Segment Start: Data extract

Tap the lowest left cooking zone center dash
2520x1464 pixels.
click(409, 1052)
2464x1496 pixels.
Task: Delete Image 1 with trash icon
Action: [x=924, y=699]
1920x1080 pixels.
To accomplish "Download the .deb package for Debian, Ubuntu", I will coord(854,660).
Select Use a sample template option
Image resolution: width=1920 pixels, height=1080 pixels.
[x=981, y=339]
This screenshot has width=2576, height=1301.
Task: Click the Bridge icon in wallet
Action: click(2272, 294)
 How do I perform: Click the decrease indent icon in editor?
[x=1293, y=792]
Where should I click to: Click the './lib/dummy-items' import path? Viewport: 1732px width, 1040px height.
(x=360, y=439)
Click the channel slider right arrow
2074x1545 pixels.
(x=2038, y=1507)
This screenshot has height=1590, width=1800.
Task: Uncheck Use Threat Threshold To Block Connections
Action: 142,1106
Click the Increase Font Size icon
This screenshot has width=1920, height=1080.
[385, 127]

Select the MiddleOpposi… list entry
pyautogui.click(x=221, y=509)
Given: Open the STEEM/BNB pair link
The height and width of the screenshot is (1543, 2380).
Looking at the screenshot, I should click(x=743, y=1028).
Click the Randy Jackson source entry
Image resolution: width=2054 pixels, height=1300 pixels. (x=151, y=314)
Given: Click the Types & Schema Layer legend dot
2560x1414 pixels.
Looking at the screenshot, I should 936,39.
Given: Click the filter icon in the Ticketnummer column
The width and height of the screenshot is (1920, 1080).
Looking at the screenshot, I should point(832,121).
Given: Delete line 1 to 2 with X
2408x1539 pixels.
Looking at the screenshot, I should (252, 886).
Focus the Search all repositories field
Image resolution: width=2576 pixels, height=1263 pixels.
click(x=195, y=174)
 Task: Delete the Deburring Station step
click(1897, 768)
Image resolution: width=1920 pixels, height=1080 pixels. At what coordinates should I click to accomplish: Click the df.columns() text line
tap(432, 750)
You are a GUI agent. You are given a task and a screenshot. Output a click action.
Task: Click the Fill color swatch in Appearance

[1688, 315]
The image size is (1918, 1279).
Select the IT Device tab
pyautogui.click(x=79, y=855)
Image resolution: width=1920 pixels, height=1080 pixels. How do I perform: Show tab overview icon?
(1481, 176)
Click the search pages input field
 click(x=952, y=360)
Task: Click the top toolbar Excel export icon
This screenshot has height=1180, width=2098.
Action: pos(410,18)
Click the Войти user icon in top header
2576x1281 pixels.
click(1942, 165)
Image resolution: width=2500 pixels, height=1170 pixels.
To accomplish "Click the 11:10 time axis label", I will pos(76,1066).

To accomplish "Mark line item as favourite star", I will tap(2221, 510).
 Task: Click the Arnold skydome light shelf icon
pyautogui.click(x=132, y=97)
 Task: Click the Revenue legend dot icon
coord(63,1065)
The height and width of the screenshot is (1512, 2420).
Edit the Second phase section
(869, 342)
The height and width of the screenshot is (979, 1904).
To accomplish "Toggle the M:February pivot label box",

Segment End: Data extract

- _Directions for this task_:
Starting at the line that contains "Task: Delete the Deburring Station step" and ending at the last line of the data, repeat each line exactly; include nothing else.

- _Your response_:
 Task: Delete the Deburring Station step
click(1897, 768)
Image resolution: width=1920 pixels, height=1080 pixels. At what coordinates should I click to accomplish: Click the df.columns() text line
tap(432, 750)
You are a GUI agent. You are given a task and a screenshot. Output a click action.
Task: Click the Fill color swatch in Appearance

[1688, 315]
The image size is (1918, 1279).
Select the IT Device tab
pyautogui.click(x=79, y=855)
Image resolution: width=1920 pixels, height=1080 pixels. How do I perform: Show tab overview icon?
(1481, 176)
Click the search pages input field
 click(x=952, y=360)
Task: Click the top toolbar Excel export icon
This screenshot has height=1180, width=2098.
Action: pos(410,18)
Click the Войти user icon in top header
2576x1281 pixels.
click(1942, 165)
Image resolution: width=2500 pixels, height=1170 pixels.
To accomplish "Click the 11:10 time axis label", I will pos(76,1066).

To accomplish "Mark line item as favourite star", I will tap(2221, 510).
 Task: Click the Arnold skydome light shelf icon
pyautogui.click(x=132, y=97)
 Task: Click the Revenue legend dot icon
coord(63,1065)
The height and width of the screenshot is (1512, 2420).
Edit the Second phase section
(869, 342)
The height and width of the screenshot is (979, 1904).
To accomplish "Toggle the M:February pivot label box",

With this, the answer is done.